Antique China Doll Heads
(c) Denise Van Patten
Bisque dolls with a glazed finish are called porcelain dolls, more commonly known as china dolls. China dolls followed papier mache in the late 1840s and 1850s and were produced alongside bisque dolls until the very early 1900s. China dolls have a very stylized appearance to us today with their generally pale, untinted skin tones.

5. Bisque Dolls

Kestner Bisque Antique Doll
(c) Denise Van Patten
Bisque dolls took over papier mache as the preferred dollmaking material in the mid 1800s, and remained the favorite material to fashion doll heads until the advent of composition doll heads. Most of the classic German and French antique doll sought by collectors today are bisque dolls.

6. Celluloid Dolls

Celluloid Doll from Germany
(c) Denise Van Patten
Celluloid is the earliest plastic that dolls have been made from. Celluloid is not an ideal substance for making dolls as it is fragile and somewhat flammable.
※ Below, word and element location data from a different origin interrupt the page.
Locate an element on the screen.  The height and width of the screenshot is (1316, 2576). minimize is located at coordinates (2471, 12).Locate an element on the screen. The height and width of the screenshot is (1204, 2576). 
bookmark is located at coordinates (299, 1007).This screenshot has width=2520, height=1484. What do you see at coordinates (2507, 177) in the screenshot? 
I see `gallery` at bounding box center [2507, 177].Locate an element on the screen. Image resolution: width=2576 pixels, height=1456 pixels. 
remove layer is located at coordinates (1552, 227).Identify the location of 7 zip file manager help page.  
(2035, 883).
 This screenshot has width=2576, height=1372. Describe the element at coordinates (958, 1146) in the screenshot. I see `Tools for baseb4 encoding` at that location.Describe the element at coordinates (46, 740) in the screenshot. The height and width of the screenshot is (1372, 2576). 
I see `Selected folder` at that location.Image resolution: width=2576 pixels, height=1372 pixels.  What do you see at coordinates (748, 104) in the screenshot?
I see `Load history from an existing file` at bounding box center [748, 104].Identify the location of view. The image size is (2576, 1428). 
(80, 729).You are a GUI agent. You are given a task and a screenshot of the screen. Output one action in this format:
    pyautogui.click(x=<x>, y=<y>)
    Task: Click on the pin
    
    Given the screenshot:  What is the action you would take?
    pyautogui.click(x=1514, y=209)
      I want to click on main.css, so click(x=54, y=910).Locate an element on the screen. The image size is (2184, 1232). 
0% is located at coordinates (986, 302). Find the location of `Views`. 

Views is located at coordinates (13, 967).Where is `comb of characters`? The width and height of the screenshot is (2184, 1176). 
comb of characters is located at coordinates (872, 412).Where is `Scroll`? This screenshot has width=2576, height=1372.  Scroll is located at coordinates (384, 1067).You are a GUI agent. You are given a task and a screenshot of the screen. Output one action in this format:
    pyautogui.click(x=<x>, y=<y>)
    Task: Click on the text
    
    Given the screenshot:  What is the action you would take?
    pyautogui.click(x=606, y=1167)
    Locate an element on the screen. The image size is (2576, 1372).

A very few celluloid dolls were made at the end of the 1800s; however, most were made from the early to mid 1900s.

7. Composition Dolls

Shirley Temple Composition Doll
(c) Denise Van Patten
Composition dolls were a revolution in doll production--they were marketed as "unbreakable" dolls coming on the heels of bisque dolls. Most dolls from the 1920s, 1930s and early 1940s were composition dolls, including Mama Dolls, Shirley Temple Dolls, Judy Garland Dolls, and Nancy Ann Storybook Dolls.

8. Hard Plastic Dolls

Hard Plastic 1950s Ginny
(c) Denise Van Pattn
Many favorite dolls of the late 1940s and 1950s were made out of hard plastic. Some of the best known hard plastic dolls include Toni, Ginny, Saucy Walker, Cissette, Mary Hoyer, and Terri Lee.

9. Vinyl Dolls

Crissy Doll
(c) Denise Van Patten
If you are holding a currently produced vinyl doll in your hand, changes are it is made of vinyll plastic. Vinyl overtook hard plastic as the main material for doll heads in the late 1950s/early 1960s. One of the most famous vinyl dolls is Barbie; others include today's realistic baby dolls and most baby boomer dolls.